Ce siège d'apparat, ainsi qu'un second exemplaire identique également conservé au musée d'Orsay, est commandé à l'architecte anglais Baillie Scott par Hans Bacmeister, alors metteur en scène à l'Opéra de Dresde. La paire de fauteuils est destinée aux invités de marque du théâtre.
Lorsqu'il quitte Dresde pour Berlin afin d'y poursuivre son activité théâtrale jusque dans les années 1930, Bacmeister les emporte avec lui. Plus tard, sa fille, Hella Tulman-Bacmeister, en hérite et les emmène lorsque, devant la montée du nazisme, elle s'installe à Paris à la fin des années 1930.

Du point de vue stylistique, cette pièce est du plus haut intérêt. Elle est représentative, d'une part, des orientations de certains courants de l'Art Nouveau et, d'autre part, des échanges qui s'établissent entre les grands centres de ce mouvement.

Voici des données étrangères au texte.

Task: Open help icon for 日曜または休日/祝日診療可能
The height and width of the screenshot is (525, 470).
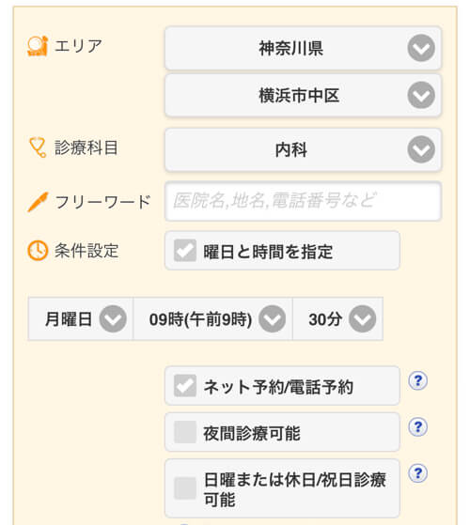Action: (x=417, y=473)
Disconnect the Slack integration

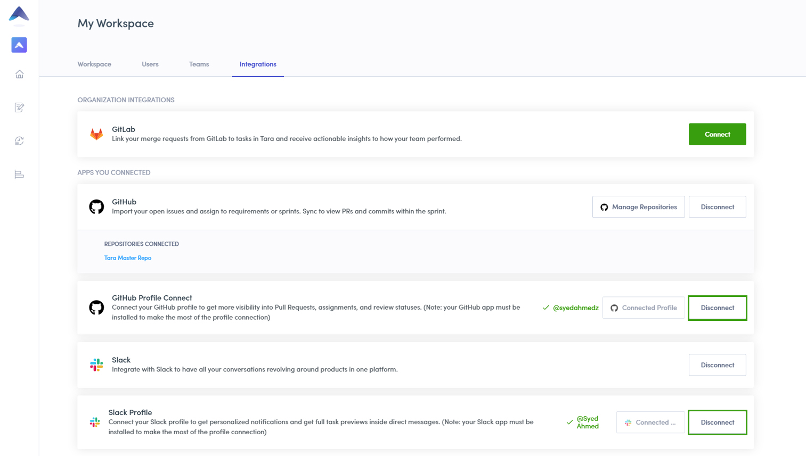[x=717, y=365]
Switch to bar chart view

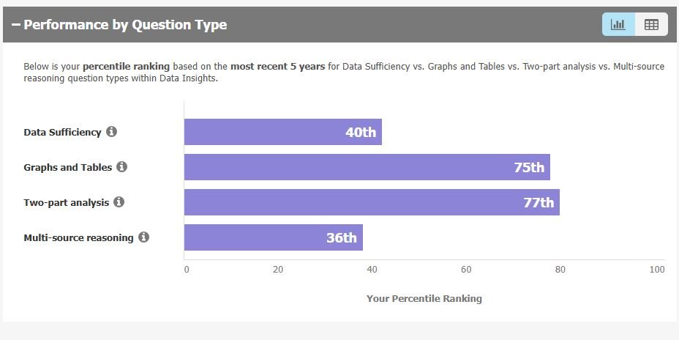(x=618, y=24)
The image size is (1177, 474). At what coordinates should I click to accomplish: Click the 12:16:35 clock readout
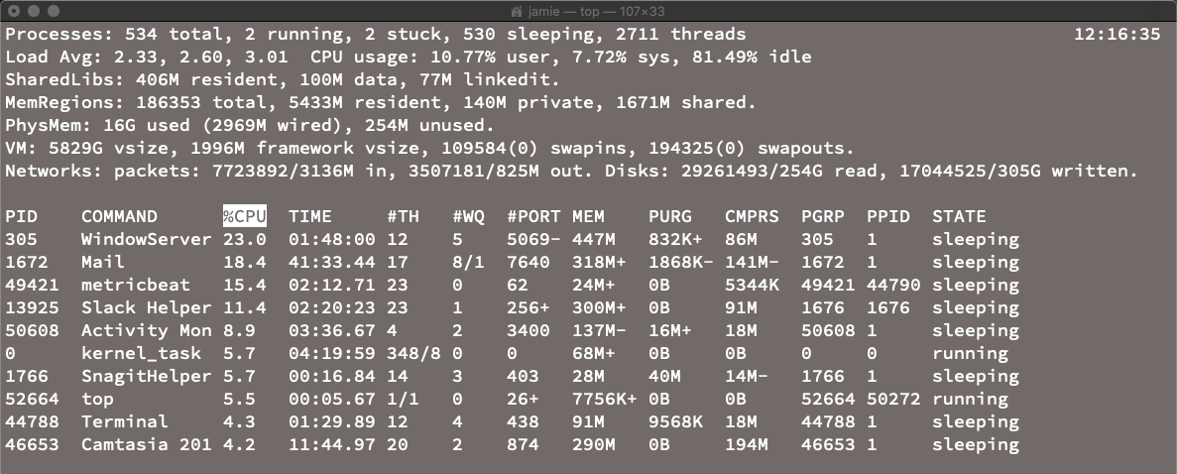(1117, 34)
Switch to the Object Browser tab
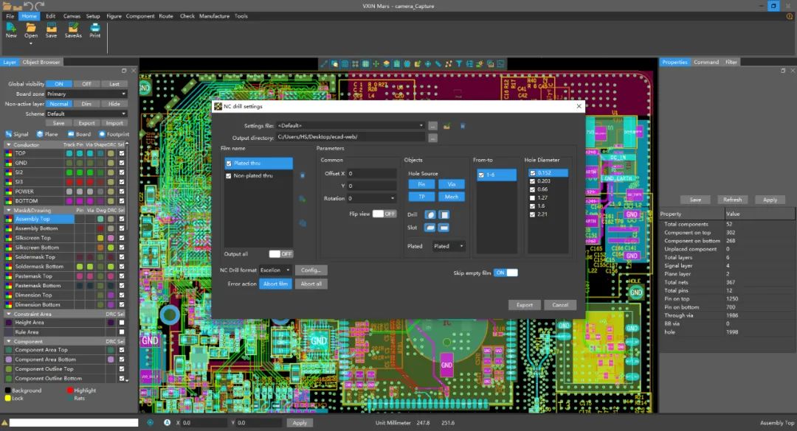This screenshot has width=797, height=431. click(41, 62)
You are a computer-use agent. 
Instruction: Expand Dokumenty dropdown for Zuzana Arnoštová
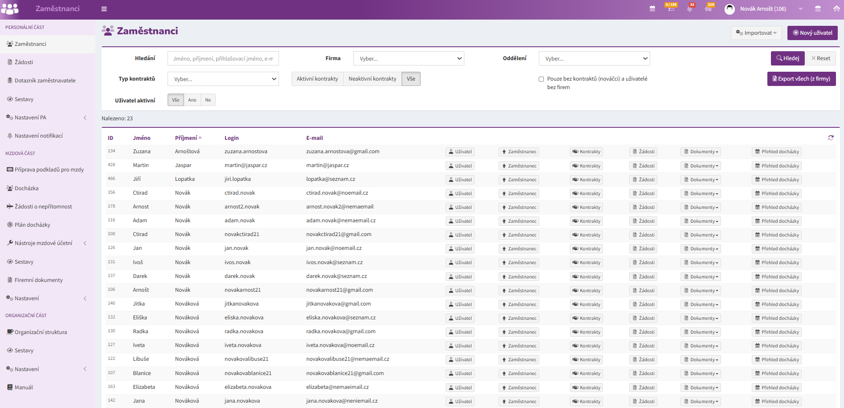(701, 152)
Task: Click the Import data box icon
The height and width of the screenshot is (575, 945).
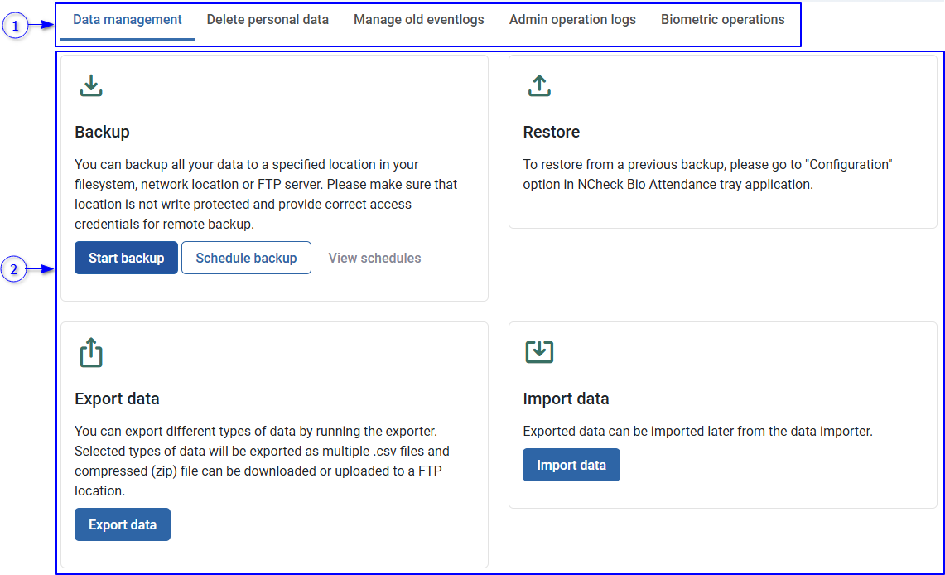Action: pyautogui.click(x=539, y=351)
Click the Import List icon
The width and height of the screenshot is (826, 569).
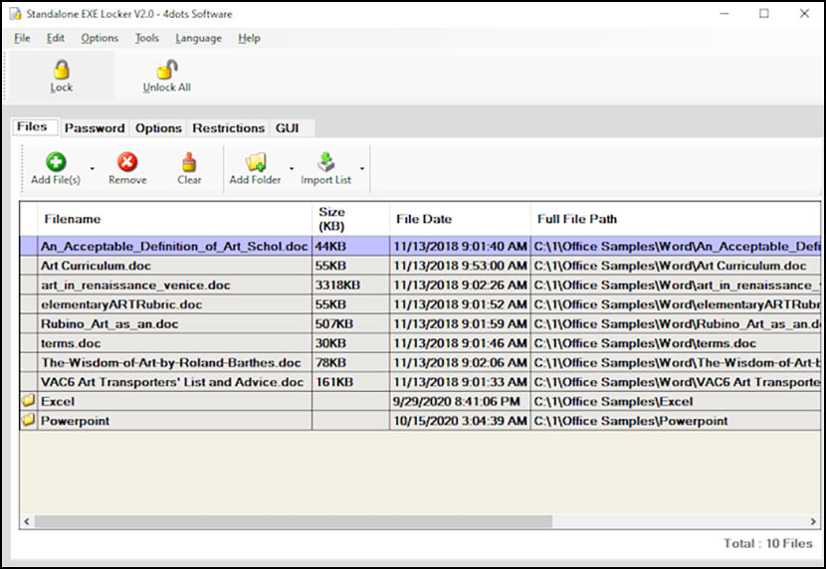[x=326, y=162]
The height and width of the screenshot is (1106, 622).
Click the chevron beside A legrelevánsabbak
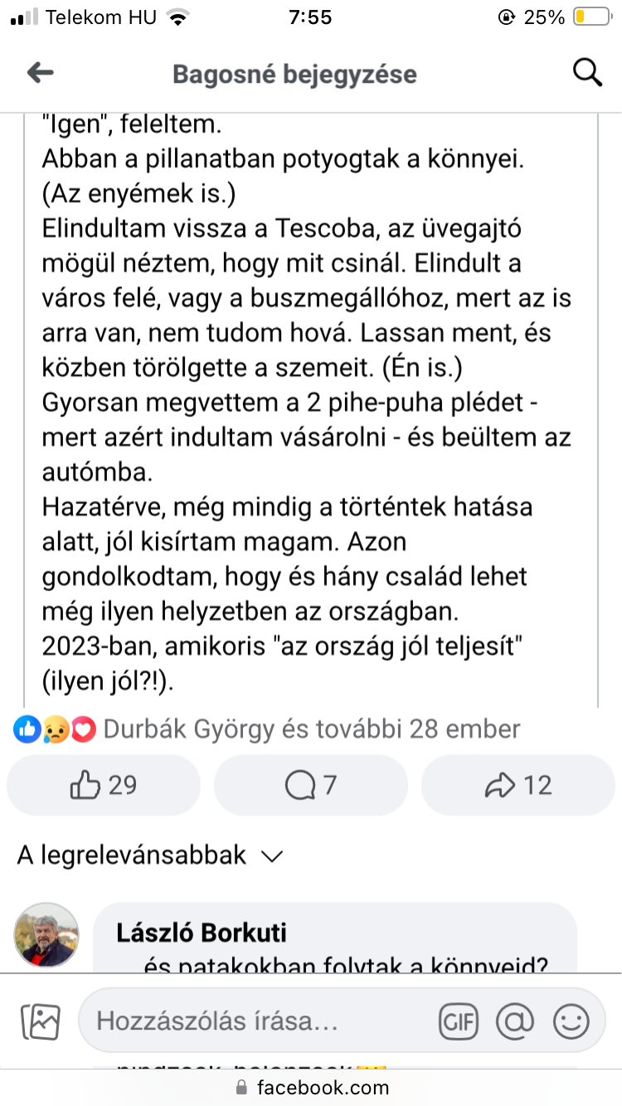tap(272, 856)
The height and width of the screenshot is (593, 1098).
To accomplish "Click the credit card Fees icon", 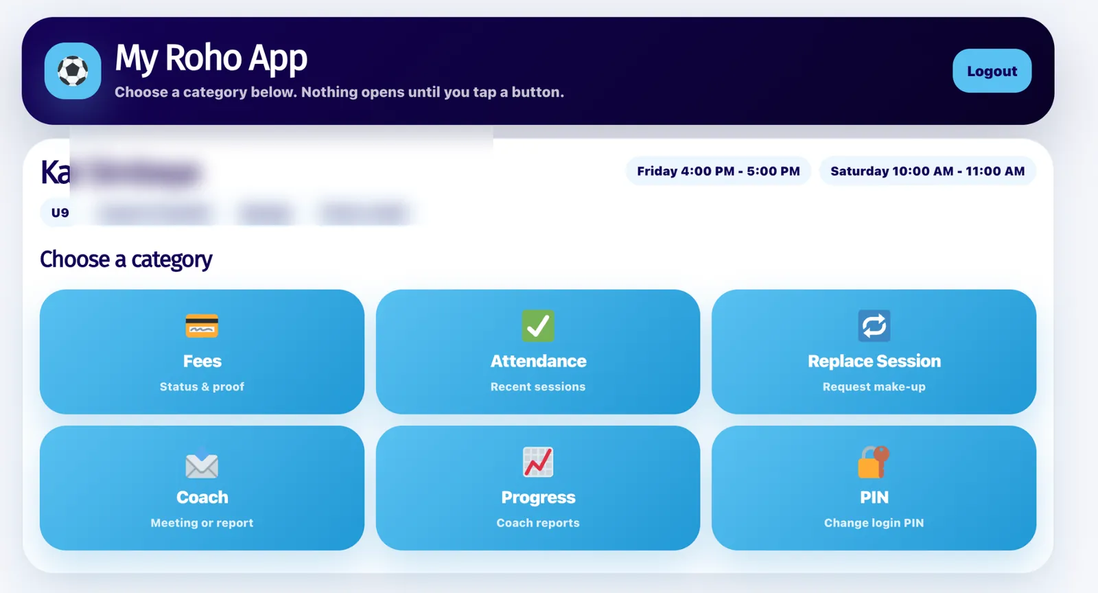I will click(x=202, y=326).
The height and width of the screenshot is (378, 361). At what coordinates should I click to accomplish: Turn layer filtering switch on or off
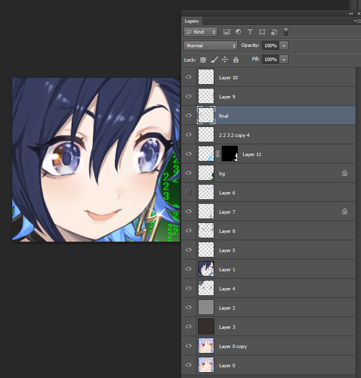coord(286,32)
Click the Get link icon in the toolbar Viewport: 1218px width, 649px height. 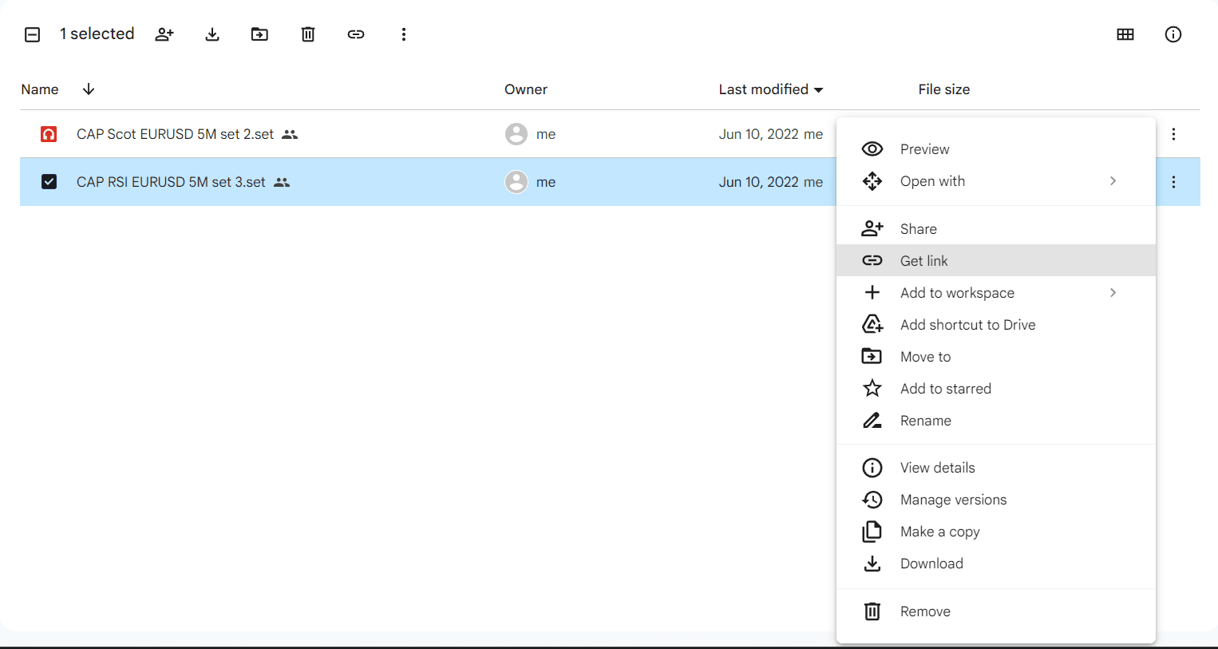(355, 34)
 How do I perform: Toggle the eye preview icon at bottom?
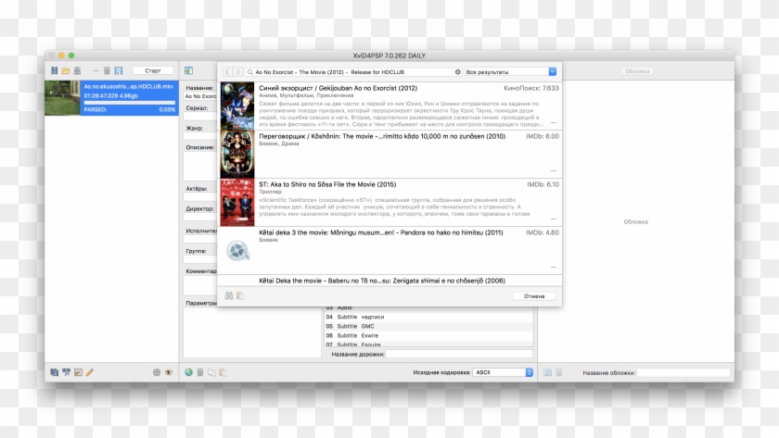point(169,372)
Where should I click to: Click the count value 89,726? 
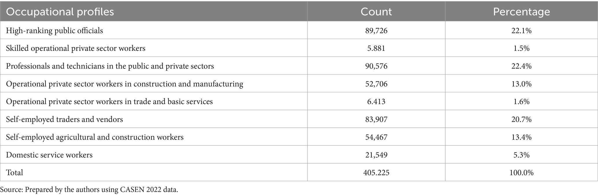pyautogui.click(x=376, y=31)
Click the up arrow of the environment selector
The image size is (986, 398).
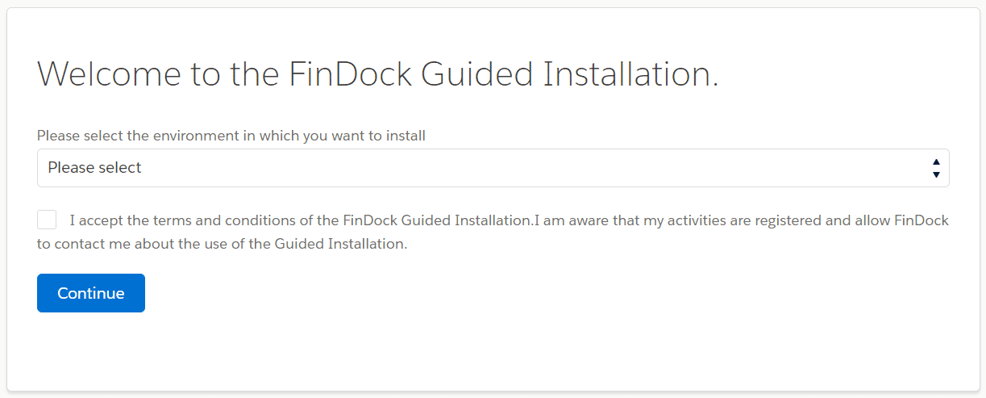click(936, 161)
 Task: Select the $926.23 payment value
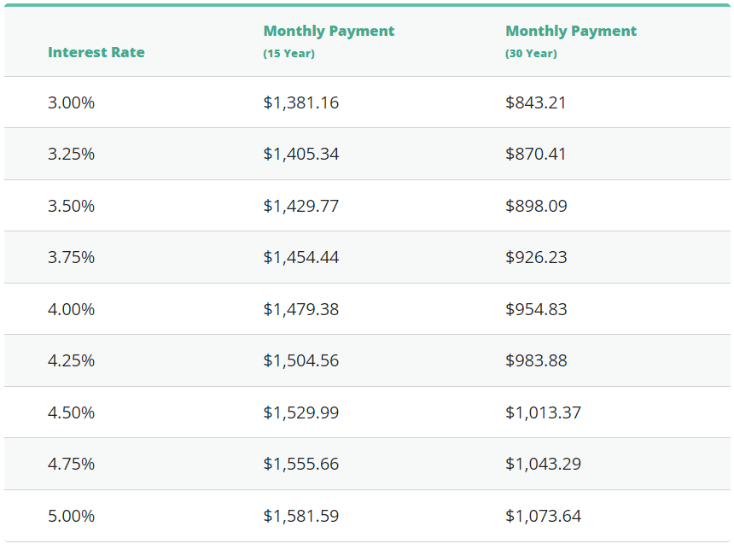pyautogui.click(x=535, y=257)
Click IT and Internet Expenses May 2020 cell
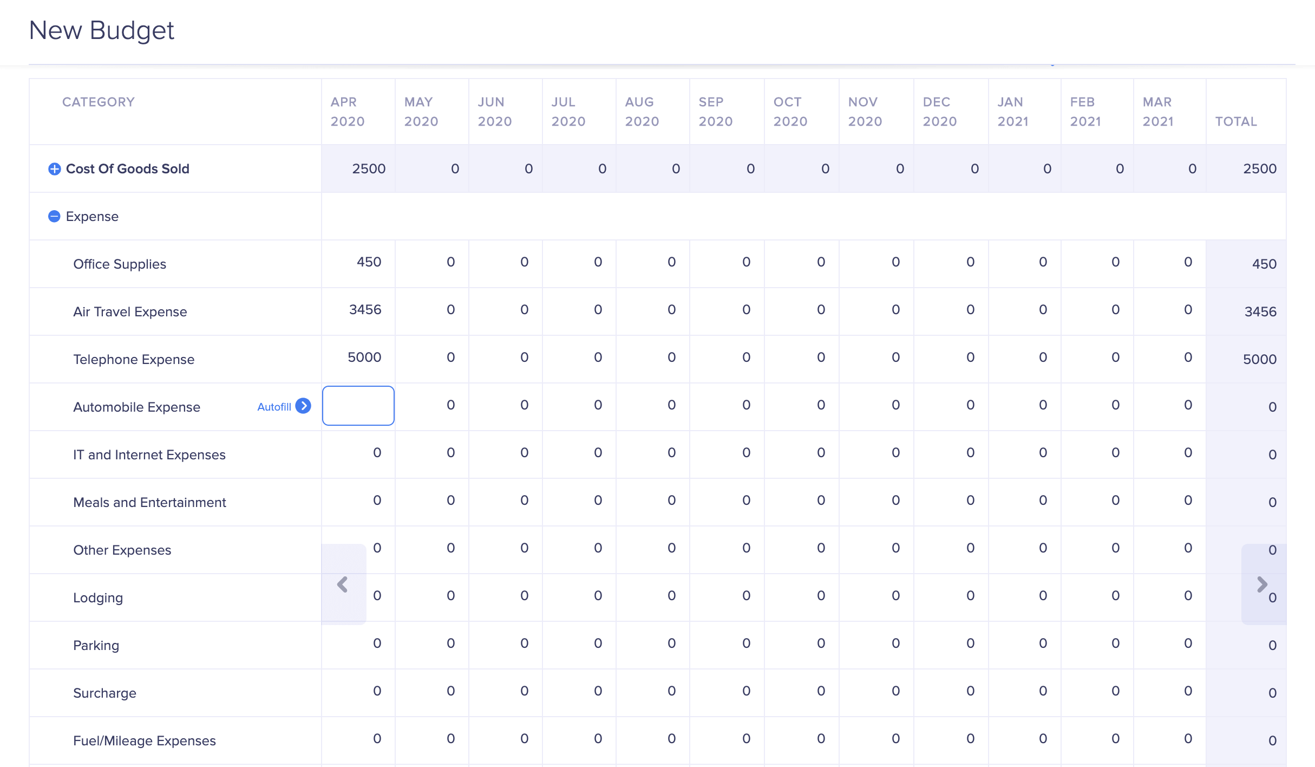Screen dimensions: 1315x767 coord(432,453)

Le mobilier noir est surtout pratiqué par des créateurs se situant dans l'obédience des Arts and Crafts, comme Baillie Scott. On le retrouve également chez des personnalités préoccupées par la création de formes géométriques rectilignes, mettant en évidence l'architecture orthogonale du meuble et les oppositions de pleins et de vides (Charles Rennie Mackintosh en Ecosse, Josef Hoffmann et Koloman Moser à Vienne).
L'héritage du néo-gothique est fortement présent dans l'agencement des colonnettes, qui donnent un profil ogival à la partie supérieure, et dans la sculpture des panneaux latéraux. Cette influence se conjugue avec des caractéristiques du mobilier conçu par les maîtres de Munich et de Darmstadt (Richard Riemerschmid, Peter Behrens, Joseph Maria Olbrich), à savoir les profils incurvés à la base du meuble qui se raidissent dans leur élan vertical, évoquant le tronc d'un arbre surgissant du sol.
Quant à la rosace en nacre ornant le revers du dossier, elle constitue une signature de Baillie Scott, qui l'utilise en de multiples variations sur bon nombre de ses modèles. Figure majeure du mouvement Arts and Crafts, Baillie Scott donne avec ce fauteuil une illustration des échanges qui s'établissent entre la Grande-Bretagne et l'Allemagne au tournant du siècle.